▶ **Task to carry out**
If a line contains the word "search", include it in the count; state how many such lines the listing has and nothing else.

▶ **Data in this exercise**
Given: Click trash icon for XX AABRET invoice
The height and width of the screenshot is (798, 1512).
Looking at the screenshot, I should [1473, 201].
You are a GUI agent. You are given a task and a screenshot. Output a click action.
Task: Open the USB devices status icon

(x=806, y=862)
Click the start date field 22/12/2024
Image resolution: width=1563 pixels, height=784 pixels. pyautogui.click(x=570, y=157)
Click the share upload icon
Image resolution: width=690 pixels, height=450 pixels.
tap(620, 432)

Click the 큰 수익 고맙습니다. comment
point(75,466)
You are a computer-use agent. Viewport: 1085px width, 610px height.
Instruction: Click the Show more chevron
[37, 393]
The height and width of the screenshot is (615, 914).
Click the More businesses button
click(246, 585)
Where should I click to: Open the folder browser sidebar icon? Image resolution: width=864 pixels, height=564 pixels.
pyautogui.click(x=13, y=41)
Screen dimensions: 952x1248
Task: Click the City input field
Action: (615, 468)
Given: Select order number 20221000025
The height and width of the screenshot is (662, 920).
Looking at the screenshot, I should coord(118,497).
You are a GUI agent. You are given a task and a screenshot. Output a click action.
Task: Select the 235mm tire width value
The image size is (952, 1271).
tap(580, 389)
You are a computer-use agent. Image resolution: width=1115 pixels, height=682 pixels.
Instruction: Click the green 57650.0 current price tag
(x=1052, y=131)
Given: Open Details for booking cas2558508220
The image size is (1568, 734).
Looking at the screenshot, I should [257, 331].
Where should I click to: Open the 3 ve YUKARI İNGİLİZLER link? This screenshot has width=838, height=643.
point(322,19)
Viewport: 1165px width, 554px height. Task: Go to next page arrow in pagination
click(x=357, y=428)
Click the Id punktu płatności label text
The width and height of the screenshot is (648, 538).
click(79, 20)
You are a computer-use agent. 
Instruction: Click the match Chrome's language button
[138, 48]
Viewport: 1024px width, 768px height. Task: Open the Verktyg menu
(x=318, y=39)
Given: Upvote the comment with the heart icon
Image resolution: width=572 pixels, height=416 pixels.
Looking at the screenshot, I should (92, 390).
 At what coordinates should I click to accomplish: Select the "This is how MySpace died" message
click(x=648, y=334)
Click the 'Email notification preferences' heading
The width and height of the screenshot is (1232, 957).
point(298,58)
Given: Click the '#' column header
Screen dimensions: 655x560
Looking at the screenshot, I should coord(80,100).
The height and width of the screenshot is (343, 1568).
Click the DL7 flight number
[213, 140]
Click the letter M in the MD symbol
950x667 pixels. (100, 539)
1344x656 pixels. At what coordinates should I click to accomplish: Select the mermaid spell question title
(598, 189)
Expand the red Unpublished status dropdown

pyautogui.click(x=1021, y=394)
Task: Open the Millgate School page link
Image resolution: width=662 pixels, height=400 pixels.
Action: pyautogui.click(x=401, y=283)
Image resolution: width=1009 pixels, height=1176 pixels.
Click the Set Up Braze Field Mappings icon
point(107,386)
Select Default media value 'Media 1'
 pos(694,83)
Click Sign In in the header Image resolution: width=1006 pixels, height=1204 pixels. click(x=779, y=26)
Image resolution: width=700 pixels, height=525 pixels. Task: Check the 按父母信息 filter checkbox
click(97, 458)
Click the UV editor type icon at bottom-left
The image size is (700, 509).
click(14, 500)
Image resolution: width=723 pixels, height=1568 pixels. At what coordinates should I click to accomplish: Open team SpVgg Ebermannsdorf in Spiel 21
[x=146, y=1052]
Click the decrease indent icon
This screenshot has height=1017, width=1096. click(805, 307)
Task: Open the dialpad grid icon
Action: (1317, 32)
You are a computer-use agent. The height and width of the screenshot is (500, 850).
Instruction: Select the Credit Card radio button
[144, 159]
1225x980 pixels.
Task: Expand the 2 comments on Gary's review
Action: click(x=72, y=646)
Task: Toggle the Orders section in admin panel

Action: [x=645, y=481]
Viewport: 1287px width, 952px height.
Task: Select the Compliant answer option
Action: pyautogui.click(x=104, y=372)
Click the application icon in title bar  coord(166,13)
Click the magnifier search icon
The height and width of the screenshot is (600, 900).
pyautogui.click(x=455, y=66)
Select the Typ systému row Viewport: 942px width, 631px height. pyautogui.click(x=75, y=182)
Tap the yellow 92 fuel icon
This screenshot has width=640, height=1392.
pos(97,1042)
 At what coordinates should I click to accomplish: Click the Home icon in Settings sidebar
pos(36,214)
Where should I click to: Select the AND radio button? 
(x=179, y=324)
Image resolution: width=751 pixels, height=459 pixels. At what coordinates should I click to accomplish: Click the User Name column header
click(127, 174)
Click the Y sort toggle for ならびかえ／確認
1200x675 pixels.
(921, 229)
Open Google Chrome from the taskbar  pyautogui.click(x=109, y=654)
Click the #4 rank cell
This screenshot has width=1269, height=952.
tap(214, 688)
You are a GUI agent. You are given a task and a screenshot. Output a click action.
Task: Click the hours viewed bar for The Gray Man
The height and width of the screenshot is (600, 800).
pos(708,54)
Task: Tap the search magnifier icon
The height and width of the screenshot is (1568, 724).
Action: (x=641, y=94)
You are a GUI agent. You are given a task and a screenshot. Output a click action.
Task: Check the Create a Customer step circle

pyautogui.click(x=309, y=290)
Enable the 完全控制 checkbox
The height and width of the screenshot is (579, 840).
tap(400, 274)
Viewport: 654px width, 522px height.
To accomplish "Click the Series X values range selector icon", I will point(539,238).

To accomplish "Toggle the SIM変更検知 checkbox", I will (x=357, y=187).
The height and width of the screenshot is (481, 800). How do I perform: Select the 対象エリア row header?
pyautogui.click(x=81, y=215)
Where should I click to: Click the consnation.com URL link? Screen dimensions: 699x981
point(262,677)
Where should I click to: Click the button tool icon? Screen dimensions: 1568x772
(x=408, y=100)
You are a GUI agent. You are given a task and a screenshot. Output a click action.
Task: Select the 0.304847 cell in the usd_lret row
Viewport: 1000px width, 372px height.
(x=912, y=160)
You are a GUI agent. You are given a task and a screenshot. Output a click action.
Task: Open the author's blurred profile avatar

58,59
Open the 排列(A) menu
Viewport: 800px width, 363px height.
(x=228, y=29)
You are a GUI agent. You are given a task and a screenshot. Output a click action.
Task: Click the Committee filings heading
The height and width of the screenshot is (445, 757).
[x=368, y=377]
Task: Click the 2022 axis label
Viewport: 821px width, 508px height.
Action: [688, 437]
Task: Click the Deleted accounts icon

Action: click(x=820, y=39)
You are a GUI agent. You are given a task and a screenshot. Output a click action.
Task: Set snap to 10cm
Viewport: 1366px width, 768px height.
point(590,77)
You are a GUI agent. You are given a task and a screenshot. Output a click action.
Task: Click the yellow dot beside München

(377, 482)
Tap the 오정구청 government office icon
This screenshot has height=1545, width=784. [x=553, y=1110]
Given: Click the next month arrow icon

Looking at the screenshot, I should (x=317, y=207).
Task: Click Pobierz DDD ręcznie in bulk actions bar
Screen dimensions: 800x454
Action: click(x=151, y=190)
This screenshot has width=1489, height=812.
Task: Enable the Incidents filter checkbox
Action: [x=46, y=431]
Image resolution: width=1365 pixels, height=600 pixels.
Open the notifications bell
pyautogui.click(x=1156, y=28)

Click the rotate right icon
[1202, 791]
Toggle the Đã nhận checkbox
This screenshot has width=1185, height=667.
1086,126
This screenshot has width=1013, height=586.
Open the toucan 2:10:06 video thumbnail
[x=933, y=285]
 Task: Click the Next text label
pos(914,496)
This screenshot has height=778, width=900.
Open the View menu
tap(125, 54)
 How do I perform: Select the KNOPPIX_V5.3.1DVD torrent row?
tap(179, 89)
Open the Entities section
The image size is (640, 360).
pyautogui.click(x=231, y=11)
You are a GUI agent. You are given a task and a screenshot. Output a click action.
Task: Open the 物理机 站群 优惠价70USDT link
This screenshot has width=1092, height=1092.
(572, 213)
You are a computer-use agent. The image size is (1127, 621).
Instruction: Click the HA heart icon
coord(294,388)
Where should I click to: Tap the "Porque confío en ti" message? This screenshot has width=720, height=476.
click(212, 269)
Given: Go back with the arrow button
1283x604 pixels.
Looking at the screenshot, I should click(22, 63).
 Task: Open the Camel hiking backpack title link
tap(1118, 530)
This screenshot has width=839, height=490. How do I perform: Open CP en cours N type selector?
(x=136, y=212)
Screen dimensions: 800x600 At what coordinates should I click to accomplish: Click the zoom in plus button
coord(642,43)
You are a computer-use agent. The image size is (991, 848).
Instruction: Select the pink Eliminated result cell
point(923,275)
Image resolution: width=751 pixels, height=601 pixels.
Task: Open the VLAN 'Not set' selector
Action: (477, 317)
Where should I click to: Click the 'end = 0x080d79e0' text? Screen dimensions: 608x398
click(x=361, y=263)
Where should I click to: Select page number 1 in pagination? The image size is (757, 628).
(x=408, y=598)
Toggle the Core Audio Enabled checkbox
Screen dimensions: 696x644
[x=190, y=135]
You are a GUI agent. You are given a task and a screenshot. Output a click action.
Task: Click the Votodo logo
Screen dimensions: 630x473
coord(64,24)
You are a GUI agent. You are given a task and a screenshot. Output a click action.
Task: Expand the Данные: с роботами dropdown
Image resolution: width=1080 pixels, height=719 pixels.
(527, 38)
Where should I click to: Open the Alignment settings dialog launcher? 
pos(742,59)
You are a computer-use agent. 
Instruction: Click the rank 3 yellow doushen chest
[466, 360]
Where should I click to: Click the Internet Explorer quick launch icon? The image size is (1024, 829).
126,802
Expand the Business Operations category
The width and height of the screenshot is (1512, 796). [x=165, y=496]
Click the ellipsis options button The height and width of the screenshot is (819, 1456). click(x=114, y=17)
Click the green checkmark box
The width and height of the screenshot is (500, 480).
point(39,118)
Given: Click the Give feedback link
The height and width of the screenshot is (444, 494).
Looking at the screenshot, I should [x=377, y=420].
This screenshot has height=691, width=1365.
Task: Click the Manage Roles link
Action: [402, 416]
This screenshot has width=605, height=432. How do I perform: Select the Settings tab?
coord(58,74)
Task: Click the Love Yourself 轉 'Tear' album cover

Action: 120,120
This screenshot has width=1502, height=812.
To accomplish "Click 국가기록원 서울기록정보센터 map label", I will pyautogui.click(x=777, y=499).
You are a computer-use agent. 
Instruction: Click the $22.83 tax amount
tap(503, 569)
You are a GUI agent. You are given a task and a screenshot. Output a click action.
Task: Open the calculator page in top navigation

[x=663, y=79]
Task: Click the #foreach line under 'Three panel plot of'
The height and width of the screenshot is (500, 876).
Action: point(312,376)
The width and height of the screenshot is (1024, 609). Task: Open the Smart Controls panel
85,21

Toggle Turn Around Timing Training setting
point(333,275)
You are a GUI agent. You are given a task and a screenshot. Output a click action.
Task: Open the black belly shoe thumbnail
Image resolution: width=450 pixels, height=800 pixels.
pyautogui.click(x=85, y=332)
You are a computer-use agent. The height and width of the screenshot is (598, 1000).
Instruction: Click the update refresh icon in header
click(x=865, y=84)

▶ **Completed task**
2